En commun, elles ont l’émerveillement. De voir qu’au milieu du chaos, les hommes et les femmes ont la capacité de s’organiser, de créer des chaînes de solidarités. Camille, stupéfaite, s’est rendue compte que la plupart des associations de Lesbos étaient en fait créées par des locaux. La première association sur les plages de Lesbos, créée par un retraité, consistait en une baraque sur la plage, ou le vieil homme fournissait des repas. « Il faut imaginer, à l’époque, 100 bateaux arrivaient tous les jours. Chaque bateau contient en moyenne 20 personnes. C’était du non-stop. Aujourd’hui, il en arrive 2-3 par jour ».
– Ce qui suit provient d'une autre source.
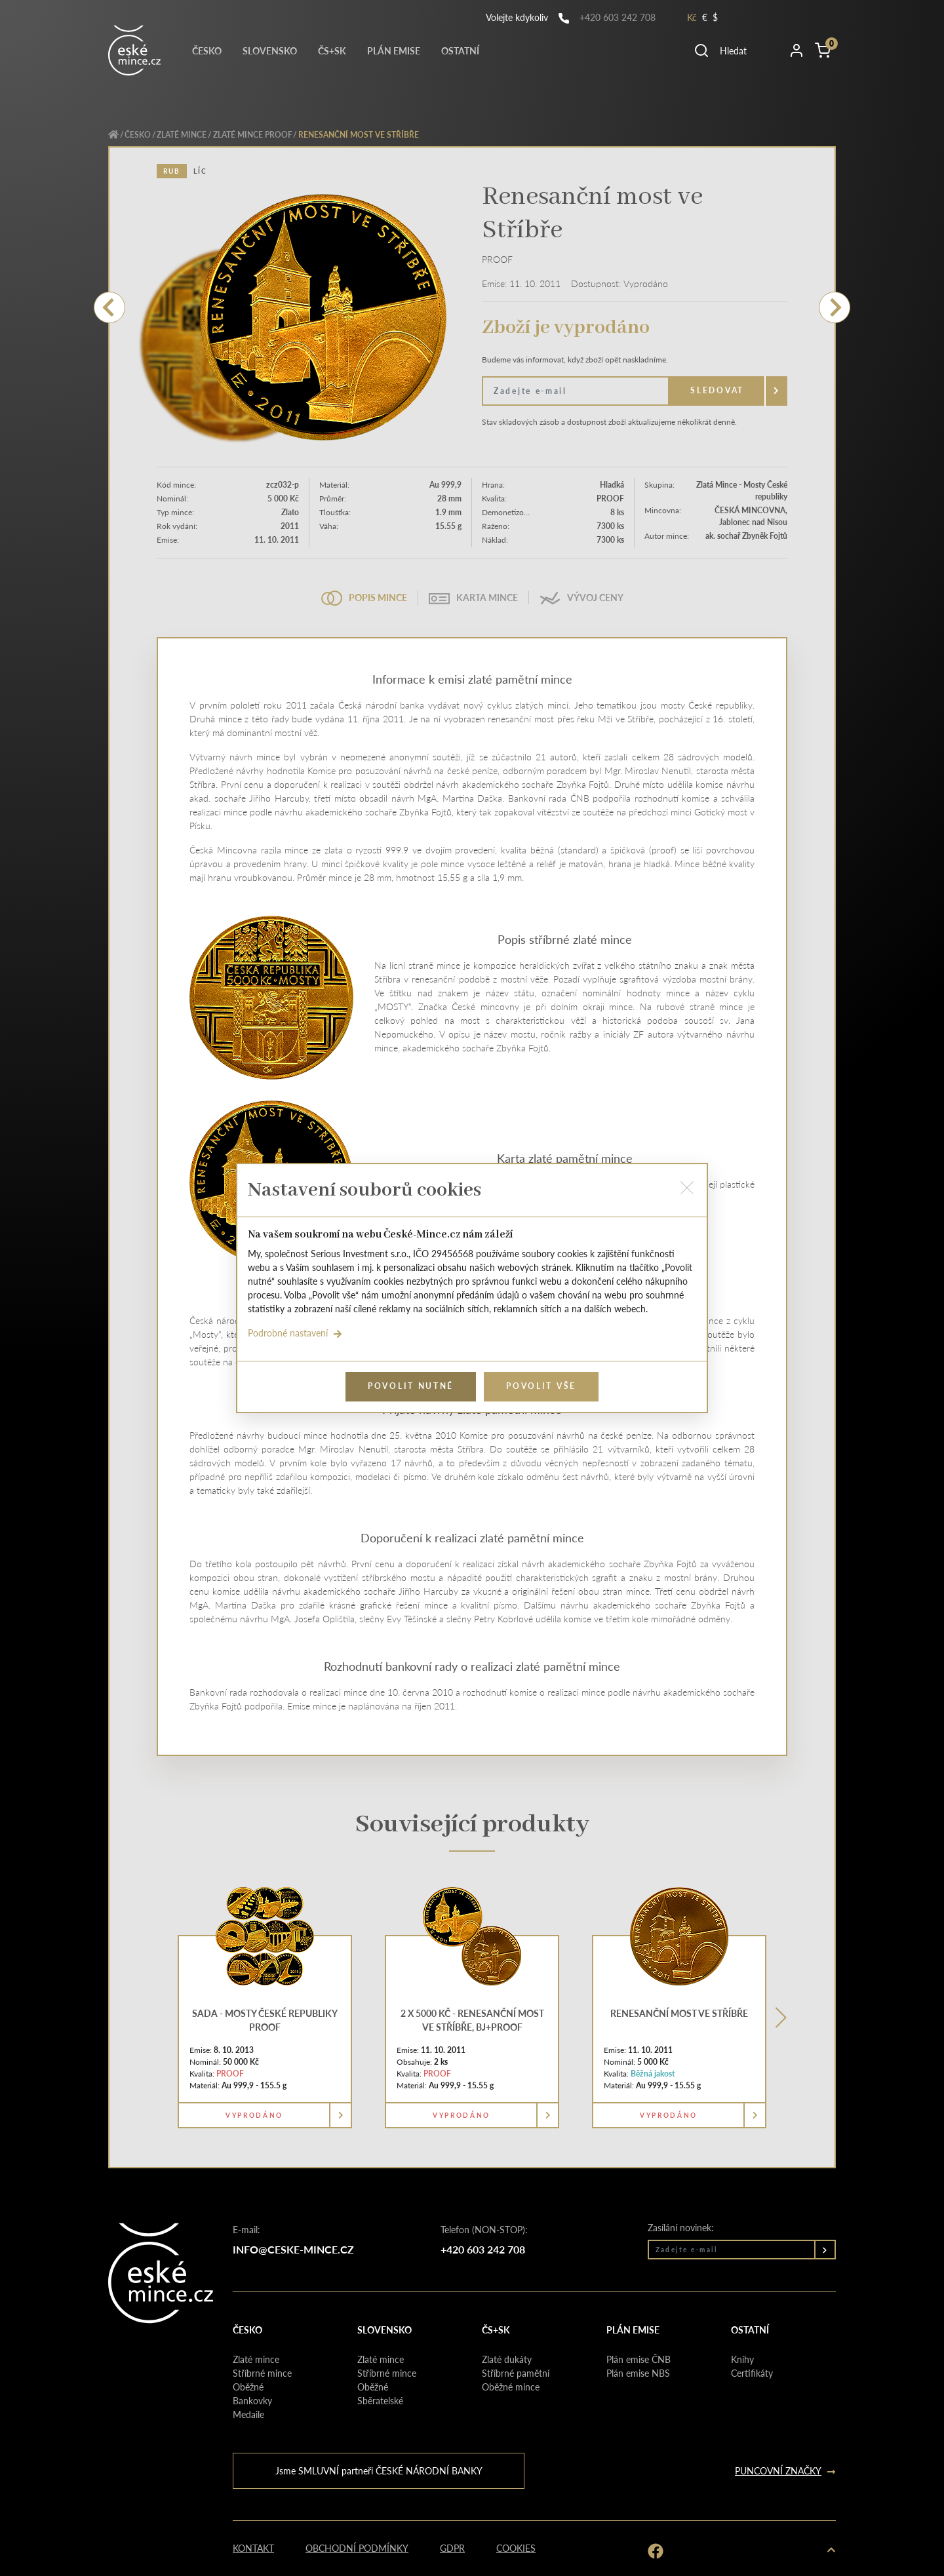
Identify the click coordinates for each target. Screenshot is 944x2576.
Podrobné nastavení (295, 1332)
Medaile (248, 2414)
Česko (207, 50)
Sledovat (717, 390)
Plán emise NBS (638, 2372)
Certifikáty (752, 2372)
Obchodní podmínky (356, 2547)
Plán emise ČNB (638, 2359)
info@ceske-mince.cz (293, 2249)
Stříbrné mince (262, 2372)
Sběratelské (380, 2400)
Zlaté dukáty (507, 2359)
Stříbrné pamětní (515, 2372)
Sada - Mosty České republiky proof (265, 2019)
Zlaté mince (181, 134)
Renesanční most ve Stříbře (679, 2013)
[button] (735, 50)
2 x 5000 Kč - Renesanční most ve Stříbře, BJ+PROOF (472, 2019)
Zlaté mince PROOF (252, 134)
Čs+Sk (332, 50)
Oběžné (248, 2386)
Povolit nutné (411, 1386)
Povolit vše (541, 1386)
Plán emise (393, 50)
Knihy (742, 2359)
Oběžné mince (511, 2386)
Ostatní (460, 50)
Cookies (516, 2547)
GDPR (452, 2547)
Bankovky (252, 2400)
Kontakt (253, 2547)
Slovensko (270, 50)
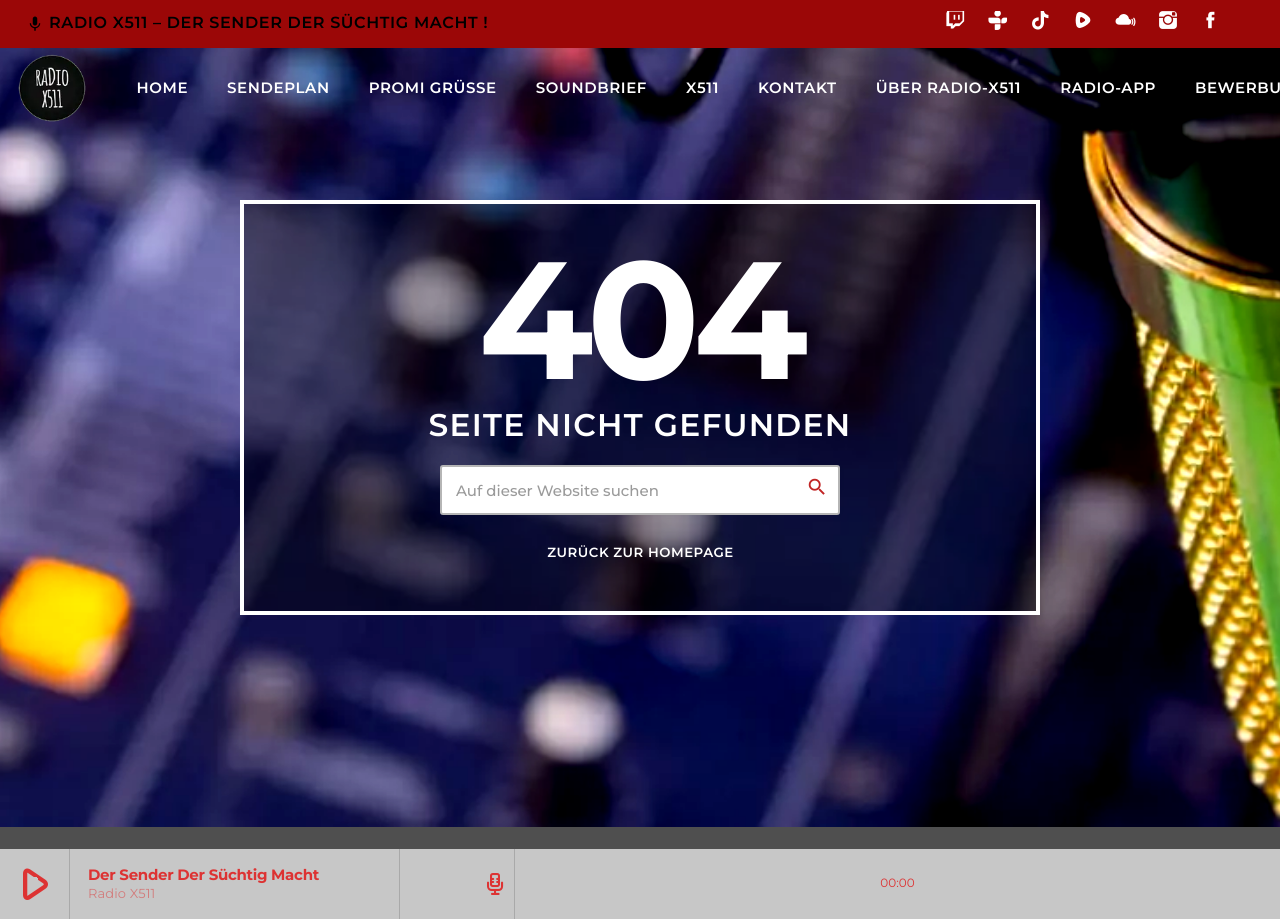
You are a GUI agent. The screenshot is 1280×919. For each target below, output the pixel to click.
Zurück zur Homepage (640, 553)
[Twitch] (955, 23)
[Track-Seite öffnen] (492, 884)
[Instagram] (1168, 23)
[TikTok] (1040, 23)
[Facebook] (1210, 23)
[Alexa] (1243, 34)
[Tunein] (998, 23)
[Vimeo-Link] (52, 88)
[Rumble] (1083, 23)
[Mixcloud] (1125, 23)
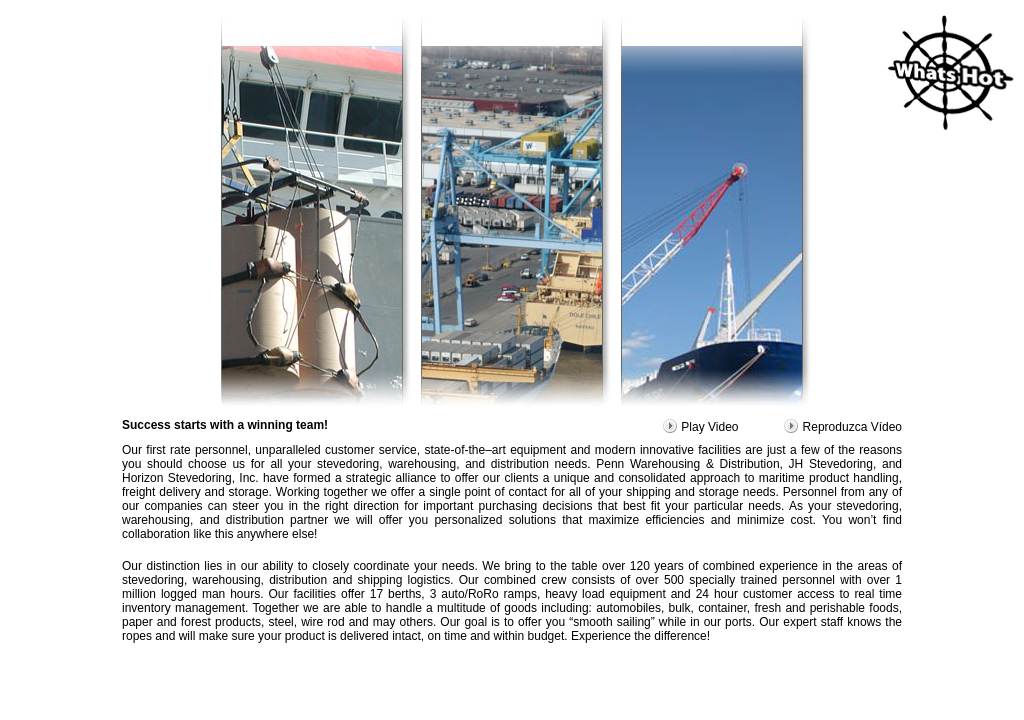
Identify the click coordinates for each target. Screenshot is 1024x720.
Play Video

Des hommes et des femmes de tous horizons, aussi bien à Lesbos qu’à Thessalonique, se sont retrouvés, unis par la même envie d’aider. Certains, alors en vacances, ont décidé de rester. Des banquiers, des assureurs, des étudiants, des logisticiens, des médecins... peu ont suivi une formation dans l’humanitaire, témoigne Alyssia. Et pourtant, ils sont là.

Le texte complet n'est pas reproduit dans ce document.